There's large number of events now that scroll by. As you can see, they're human readable and nice. There are other ways you can get the data out, so you can, for example, say, "I want that exact same information but as JSON because JSON is cool nowadays," you will get it as JSON instead. You can look at summary information, so maybe I should have started with that. I can say, "Summary," and I will get information about what version of the JFR file format, whatever, is used here, how many chunks it has, so this is like you back to how is the data is stored. Inside of that file, we are storing things into chunks because we do want to deliver data continuously in some ways, so there are chunks that each stand on their own feet again. Inside of this file specifically, we only have one of them. We see when the recording was started, how long it was going for, and the events that went in. This is a histogram, the kind of events that came into that recording.

Those are all cool ways of looking at JFR, repeated on this slide for simplicity. You can also say categories; one of the annotations that I think I had on the slide was category. That's another high level presentation we have seen, this event is logically part of a group of other events, so we have one category called GC, for example. If you only want to print out GC events, you can say, "--categories GC," and you can define your own categories as well. I'm not going to go into the details.

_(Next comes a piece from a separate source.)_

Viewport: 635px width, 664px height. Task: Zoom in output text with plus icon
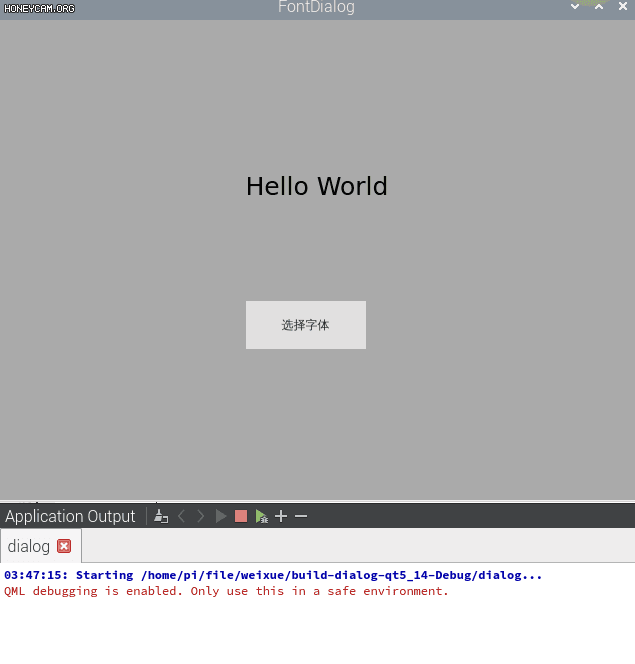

Ok, so what is JFR useful for? Production. Apart from production, you can also use it for other things - the obvious thing is development. You want to know, while you're developing your application, what methods are actually hot? What is allocating memory? How can I make this run faster in a more stable? Development is another obvious use case. The one we found interesting was actually testing, so it turns out that as part of implementing JFR and especially the event streaming stuff I'll touch on in a minute, we found that using JFR to test JFR was actually extremely powerful. We can capture data that we otherwise just wouldn't be able to and then analyze whatever operation we expected to do a certain thing, actually did the thing in the end as well.

This is true for things like allocation or lock profiling, like the profile suddenly changes. You make a change and all of a sudden, you have lock contention and everything grinds to a halt - or maybe not a halt, it just goes more slowly, maybe 10% more slowly so that it's very hard to see. JFR can potentially help you figure things like that out.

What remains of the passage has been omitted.